Niclaz and Niclaz and Niclaz


e v o l u t i o n          
gangster  --->  mother's dream          


Usually trying to be an open, friendly and polite bloke that jokes and curiously listens, I use a trick called "irony" to, when I feel appropriate, keep people at distance. To be honest with you, it's all just a big scam to try to avoid showing that I'm a normal guy with two eyes and two shockingly handsome legs who struggles like most people. I've considered world domination, I've been positively surprised about how many damn hot dogs (18!), candy and ice cream my stomach can handle and I've had a girlfriend who liked that I was loving but rather would have wanted me to be a feared criminal like Scarface. I also have two ears, one mouth and wasn't born in a submarine, like most men. Everything means something you know, and, sometimes, something means everything. It's true!
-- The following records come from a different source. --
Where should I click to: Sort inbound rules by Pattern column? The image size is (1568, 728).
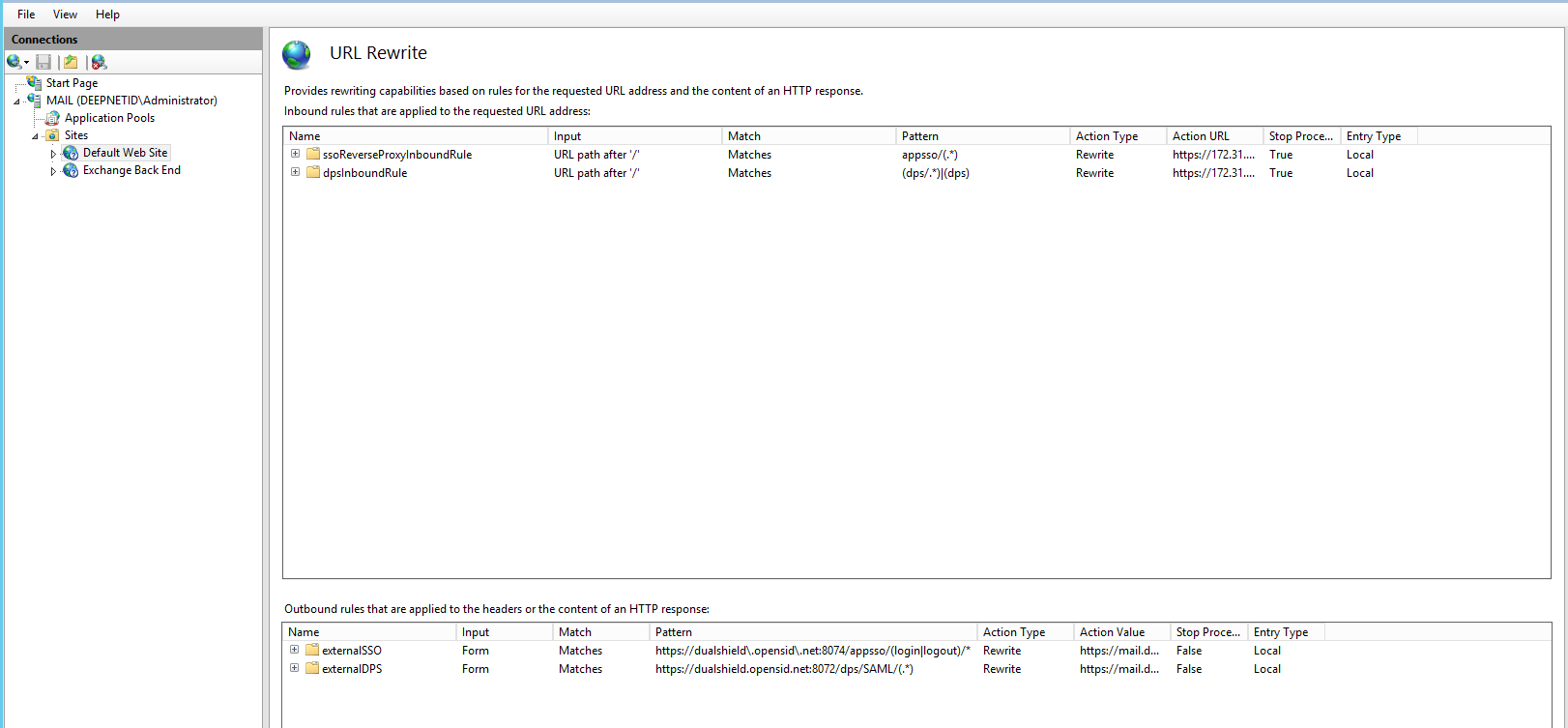981,136
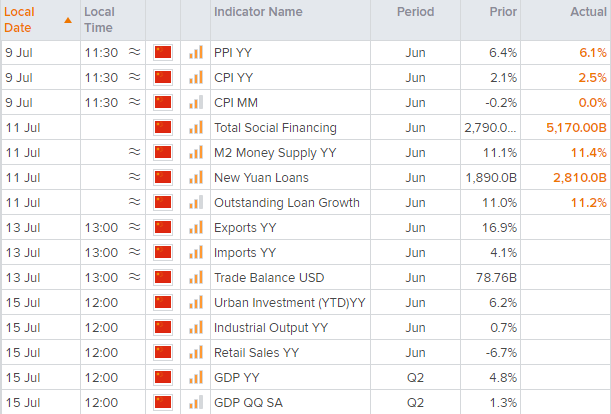Viewport: 611px width, 414px height.
Task: Click the approximate-time symbol in CPI YY row
Action: tap(134, 78)
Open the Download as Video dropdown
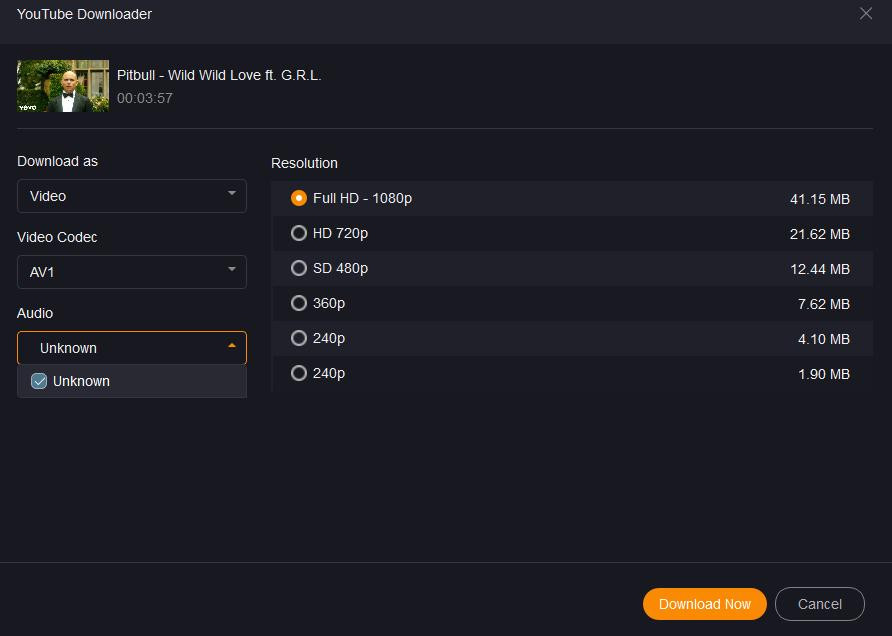Screen dimensions: 892x636 click(x=132, y=196)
Hard to believe now when I've made myself seem stranger than a stranger, but I spend most of my days trying to make things understandable through film, text, design or by communicating. If there's something I've learned from all this, it's that I can only try my best to be understood when I really want to, and hope the viewer or reader I want to reach isn't too uninterested, hungry, tired, biased, stupid or anything alike I have no influence over. Whatever you love someone else will hate, whether it being a film, song or a political leader with a big heart. I think you have to create because you want to, just as you love because you want to. If your aim is to get something back, you'll often be disappointed.

I understand that the reigning idea in this tweeting society is to try to be as visible as possible without taking too many risks, not choosing side or sharing inner thoughts or feelings more than necessary. Brag and look flawless to gain influence, let people fill in the blanks to render better results. Driven by my curiosity and constant will to understand I'm thankful to anyone who tries to give it a little more substance than that. It would be a boring world if all films were strategically planned to make money by having more boobs and less depth, if all artists saw themselves as magicians unwilling to share their tricks, or if someone like Ann Heberlein only thought about the consequences while writing my recent favorite novel Jag vill inte dö, jag vill bara inte leva. I felt very affected by it, our differences aside, and I most likely wouldn't have if it didn't feel as honest and true. Without similar courageous, unselfish people who share thoughts and experiences from their heart as well as brain without excessive aligning or filtering, it wouldn't be possible for us curious ones to learn as much. Whatever medium. Thank you.